My initial reaction to this was mild annoyance. It still feels like people are trying to catch me in a lie, or perhaps find some way to ameliorate their WILLING participation in a relationship with me by casting me as a villain. Never mind that I HAD NO FUCKING IDEA that someone I knew had been exposed -- and I can't prove who that was any more than THEY can -- but "it's easier to blame the slut".
After posting it to her LJ, I saw the following comment (anonymously, of course... though I already know who it is):
"Thank you for confirming this whole 'I was exposed but I beat it and can't pass it along to you' story is indeed the total BS that most of us strongly suspected it to be."
I didn't have to say a word here, or anywhere else. All I had to do is keep as quiet as humanly possible, and there would have been NO record of the exposure. I will NOT change my conclusions based on one email produced by a less than reputable source of questionable motives. I got up, went to a medical professional, and discussed it first hand. When I thought I was mistaken, TWO other people were able to confirm the same information from their doctors.
In fact, the only reason I'm even writing this post is to let everyone see this parting shot even as I remove certain individuals from my friends list. Otherwise, I would start to hear the accusations that I'm covering something up.
I'm not wasting another minute of my life defending myself against slander and libel (and yes, I use those words VERY deliberately). I've stated, time and again, that if you so easily think negatively of me, and can lightly assume that I would TRY to hurt people that I care about, then you you don't know me. I refuse to be whatever effigy you would make of your ghosts. Go get therapy, take your meds, and get over it.
Besides, if I really AM as horrible as you think I am, then why the hell are you in my life in the FIRST place?
Let me cut to the chase. "Anonymous", and anyone else who feels the same way:
Don't let the door hit your ass on the way out of my life.

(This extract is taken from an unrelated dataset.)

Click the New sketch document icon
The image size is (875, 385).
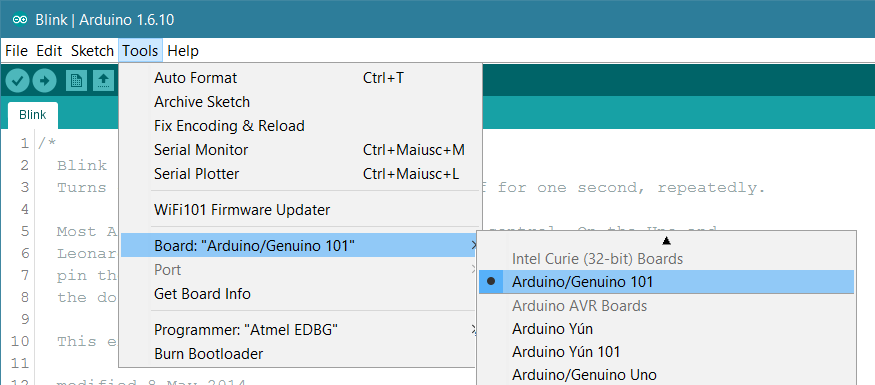click(x=76, y=81)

[Edit to Add] I want to thank everyone who has offered support, online and off. I know that this has been way too prevalent in my life of late, but I keep reminding myself that "this too shall
More than anything this post is a way to serve notice that I was willing to cut some serious slack before now, but there are limits. Such slackage was partly due to my tendency to keep an open mind, but mostly because I was hardly the model for appropriate reactions when it came to this situation. There were plenty of reasons why I reacted the way I did, but in the end I saw the mistakes I made, admitted them, and tried to address things as best I could.
It may be too much to ask the same consideration in return from strangers. But from the people that I care about, people who supposedly cared for me? People I've defended, tried to protect and support? That's enough to make even the whipping boy snarl and snap.